May an attorney help a self-represented party write court papers or prepare a case for trial?
People that cannot afford to retain an attorney, or don’t wish to pay substantial attorneys’ fees, sometimes ask lawyers whether they can help with drafting court papers or with preparing a court argument, for the un-represented party to then present himself or herself in court. While the person making the inquiry may not realize it, this presents a number of ethical concerns for the attorney, and for the legal system. The so-called “ghost writing” of court papers by attorneys on behalf of pro se litigants has received increasing attention in recent years, and some observers see it as a partial solution to the high cost of legal services. The Journal of the American Bar Association published an article this month suggesting that some jurisdictions are become more accepting of the practice. The fact remains, however, that most jurisdictions in the United States take a dim view of attorneys ghost writing court papers for non-lawyer litigants.
The state bar for each state creates ethical rules that bind attorneys practicing in that state, and these ethical rules vary on issues of ghost writing and the “unbundling” of legal services. Different court systems also may have their own rules regarding the practice. The Federal court system, for example, has a well-established hostility to ghost writing by attorneys. In Federal court practice, anonymous drafting of pleadings by attorneys for pro se litigants, without the attorney signing the pleadings, can result in suspension or disbarment from practice before the court. Almost ten years ago, the American Bar Association published a formal ethics opinion approving the practice, however. This ABA opinion is not binding on state bar associations, though, and the state authorities that actually regulate the profession generally have been far less open to the practice.
The term “ghost writing” refers to an attorney representing a pro se litigant, informally or otherwise, and preparing pleadings, motions, or briefs for the litigant that the assisting lawyer does not sign. The Federal courts have expressed great concern about this practice, because the attorney seeks to remain anonymous and therefore potentially outside the professional, ethical, and substantive obligations that are imposed on members of the bar when they sign a court pleading. Courts can view this as a deliberate evasion of the attorney’s ethical obligation to the court. When an attorney signs a court submission, he or she is thereby representing to the court that there are grounds to support the assertions made in the submitted paper. The practice of ghost writing frustrates this obligation by keeping the identity of the attorney who drafted the paper anonymous. In addition, courts often give liberal interpretation to papers filed by self-represented parties, and allowing pro se litigant to benefit from this latitude while actually receiving counsel from an attorney is a disadvantage to an opposing party that may not have the benefit of a ghost writing. Some courts have also viewed ghost writing as a misrepresentation by the attorney, which violates an attorney’s professional responsibility to be candid with the court.

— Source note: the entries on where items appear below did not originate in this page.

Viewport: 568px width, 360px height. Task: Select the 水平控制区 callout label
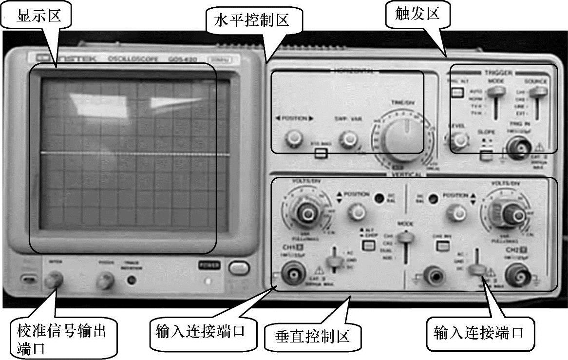[252, 20]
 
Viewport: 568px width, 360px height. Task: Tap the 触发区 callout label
[412, 13]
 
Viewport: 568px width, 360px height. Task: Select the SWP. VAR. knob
[348, 139]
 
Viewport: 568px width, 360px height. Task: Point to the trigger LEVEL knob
[457, 141]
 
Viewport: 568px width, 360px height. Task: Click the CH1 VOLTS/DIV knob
[306, 212]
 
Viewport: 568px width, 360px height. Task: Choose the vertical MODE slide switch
[404, 237]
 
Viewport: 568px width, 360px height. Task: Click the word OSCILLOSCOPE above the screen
[125, 59]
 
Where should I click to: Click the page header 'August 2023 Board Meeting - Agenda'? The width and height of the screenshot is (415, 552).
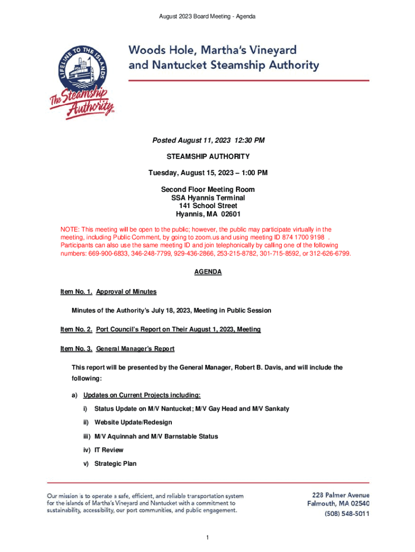point(208,17)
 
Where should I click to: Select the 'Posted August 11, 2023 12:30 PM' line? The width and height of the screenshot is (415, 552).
point(208,141)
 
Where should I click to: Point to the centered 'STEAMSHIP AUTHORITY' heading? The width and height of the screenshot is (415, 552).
point(208,157)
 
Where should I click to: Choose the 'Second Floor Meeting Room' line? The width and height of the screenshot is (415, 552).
point(208,190)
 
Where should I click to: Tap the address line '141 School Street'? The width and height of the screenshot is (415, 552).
point(208,206)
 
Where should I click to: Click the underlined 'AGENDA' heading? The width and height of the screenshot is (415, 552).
point(208,272)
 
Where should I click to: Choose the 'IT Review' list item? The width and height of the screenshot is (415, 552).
point(109,450)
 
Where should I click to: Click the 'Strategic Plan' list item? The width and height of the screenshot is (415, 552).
point(115,464)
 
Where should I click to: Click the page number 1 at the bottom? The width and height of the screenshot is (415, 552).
point(208,537)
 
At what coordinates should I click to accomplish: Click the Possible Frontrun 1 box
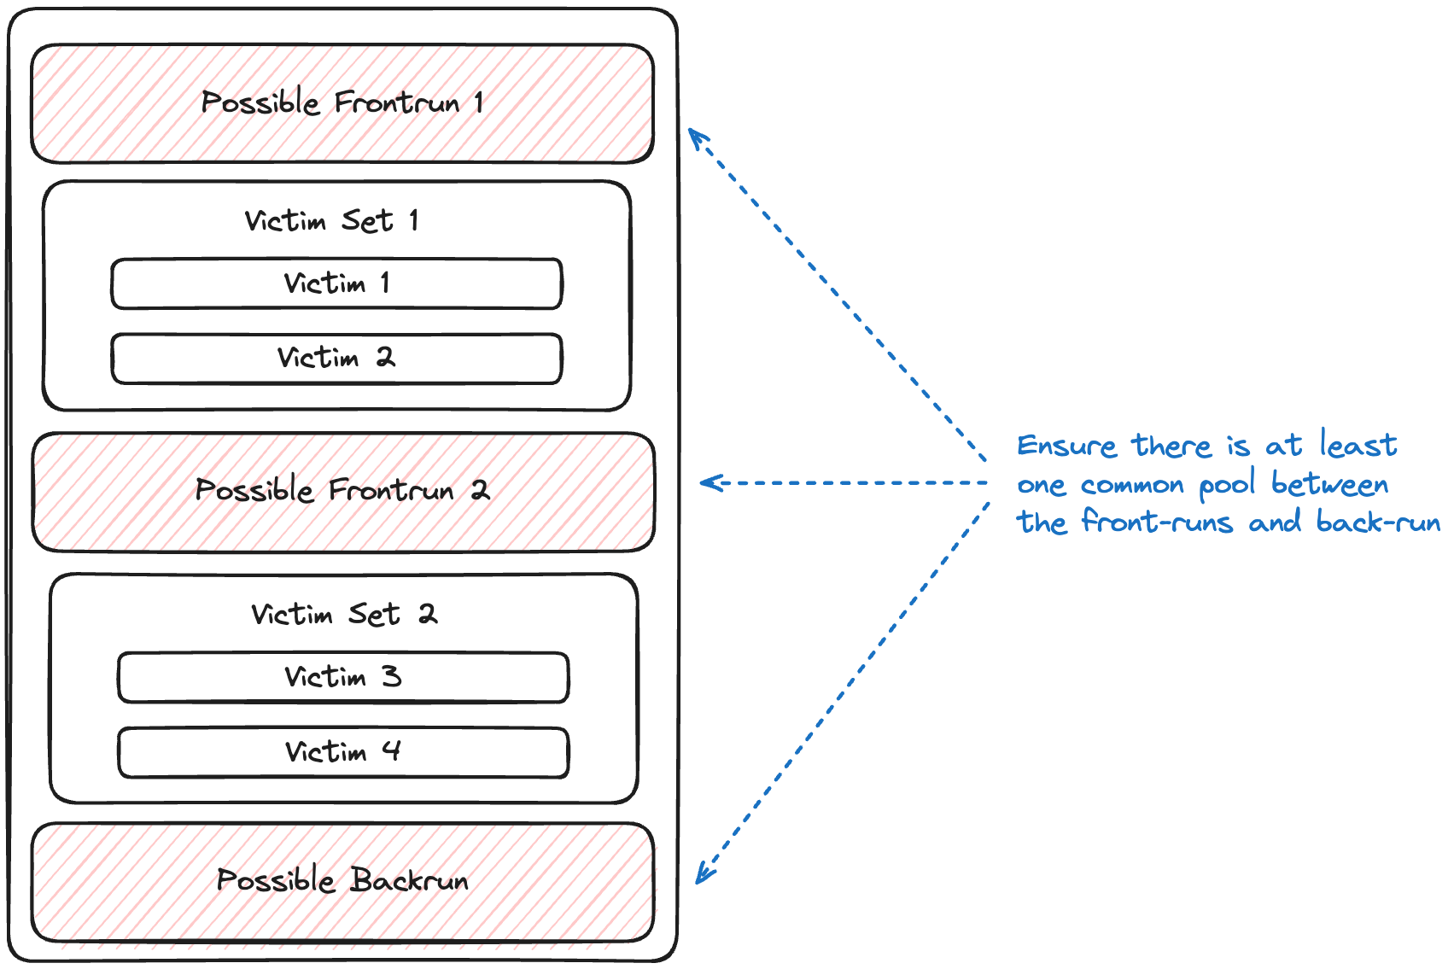tap(342, 103)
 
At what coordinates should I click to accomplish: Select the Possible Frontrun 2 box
tap(343, 492)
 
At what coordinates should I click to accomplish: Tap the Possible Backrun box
tap(342, 882)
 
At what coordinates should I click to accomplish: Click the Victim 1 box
tap(336, 283)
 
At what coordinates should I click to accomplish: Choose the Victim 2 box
tap(336, 359)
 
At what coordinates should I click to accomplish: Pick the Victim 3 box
tap(343, 677)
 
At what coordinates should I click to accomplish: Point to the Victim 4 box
tap(343, 752)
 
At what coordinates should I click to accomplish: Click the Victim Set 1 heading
tap(331, 220)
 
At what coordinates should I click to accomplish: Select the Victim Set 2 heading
tap(345, 614)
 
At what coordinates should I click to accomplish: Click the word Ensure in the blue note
tap(1066, 446)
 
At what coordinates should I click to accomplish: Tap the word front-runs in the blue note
tap(1157, 521)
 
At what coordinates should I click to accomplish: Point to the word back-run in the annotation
tap(1378, 521)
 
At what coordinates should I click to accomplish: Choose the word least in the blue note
tap(1358, 445)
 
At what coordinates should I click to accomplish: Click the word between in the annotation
tap(1329, 483)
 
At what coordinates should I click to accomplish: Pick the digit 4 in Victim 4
tap(391, 751)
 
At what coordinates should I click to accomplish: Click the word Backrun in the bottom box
tap(410, 881)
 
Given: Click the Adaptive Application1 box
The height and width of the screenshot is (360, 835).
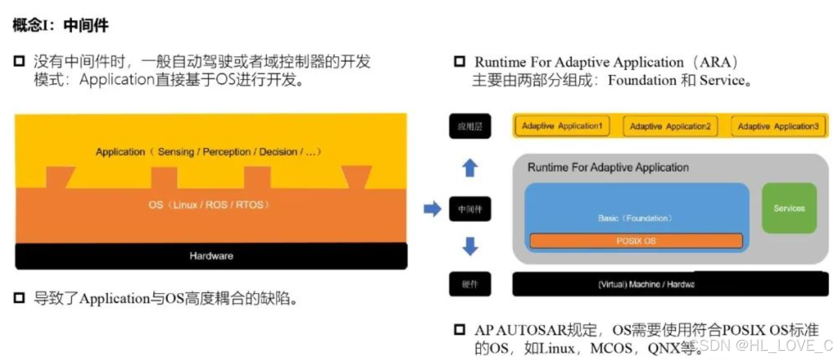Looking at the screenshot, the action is (562, 126).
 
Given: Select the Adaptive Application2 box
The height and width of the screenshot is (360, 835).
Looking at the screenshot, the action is (670, 127).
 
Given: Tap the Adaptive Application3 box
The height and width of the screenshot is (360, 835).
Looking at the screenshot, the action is (778, 127).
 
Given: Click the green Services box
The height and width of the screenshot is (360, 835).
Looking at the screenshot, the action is (789, 208).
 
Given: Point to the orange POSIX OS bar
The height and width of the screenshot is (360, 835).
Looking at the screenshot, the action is (636, 241).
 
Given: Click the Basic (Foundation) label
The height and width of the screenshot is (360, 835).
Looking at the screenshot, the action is (636, 218).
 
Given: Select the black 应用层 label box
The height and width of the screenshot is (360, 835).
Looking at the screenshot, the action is (470, 128).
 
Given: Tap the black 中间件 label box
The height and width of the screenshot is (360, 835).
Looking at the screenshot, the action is (470, 209).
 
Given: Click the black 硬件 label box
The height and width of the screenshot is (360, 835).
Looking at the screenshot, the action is (470, 285).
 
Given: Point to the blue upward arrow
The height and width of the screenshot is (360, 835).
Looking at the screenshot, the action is (470, 169).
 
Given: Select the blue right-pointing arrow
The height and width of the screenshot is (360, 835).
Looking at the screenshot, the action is (432, 209).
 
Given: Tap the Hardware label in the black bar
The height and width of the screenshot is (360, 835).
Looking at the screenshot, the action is (211, 256).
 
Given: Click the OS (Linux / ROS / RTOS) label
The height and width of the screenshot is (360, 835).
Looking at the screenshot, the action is (209, 205).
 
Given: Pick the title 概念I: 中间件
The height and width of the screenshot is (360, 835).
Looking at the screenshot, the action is (60, 26).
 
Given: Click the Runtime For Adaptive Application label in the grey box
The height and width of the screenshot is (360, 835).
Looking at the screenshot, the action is (608, 168).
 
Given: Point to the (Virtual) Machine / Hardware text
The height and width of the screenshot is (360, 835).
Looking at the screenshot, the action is (646, 285).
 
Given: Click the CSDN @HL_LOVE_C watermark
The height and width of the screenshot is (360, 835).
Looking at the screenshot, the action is (762, 345).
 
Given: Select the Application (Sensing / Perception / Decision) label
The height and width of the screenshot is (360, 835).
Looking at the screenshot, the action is (208, 152).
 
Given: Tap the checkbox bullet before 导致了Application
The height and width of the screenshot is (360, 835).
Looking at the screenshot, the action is (20, 297).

Several years ago, Maryland court rules were amended to expressly permit attorneys and clients to contractually agree to a “limited appearance” by the attorney. In a limited appearance, the attorney agrees to appear in a court proceeding for the client only for a limited, well-defined aspect of the case. For example, a client could retain an attorney to represent the client only in the child support aspect of a family law action, but not in the property aspects of the divorce proceeding. The limited appearance must be for a discrete matter or judicial proceeding, and the notice of appearance filed with the court must be accompanied by an Acknowledgment of Scope of Limited Representation signed by the client, specifying the scope of the limited appearance. This rule does not condone ghost writing by attorneys in Maryland state courts, but it has moved the Maryland bar some distance down the road toward acceptance of unbundled legal services.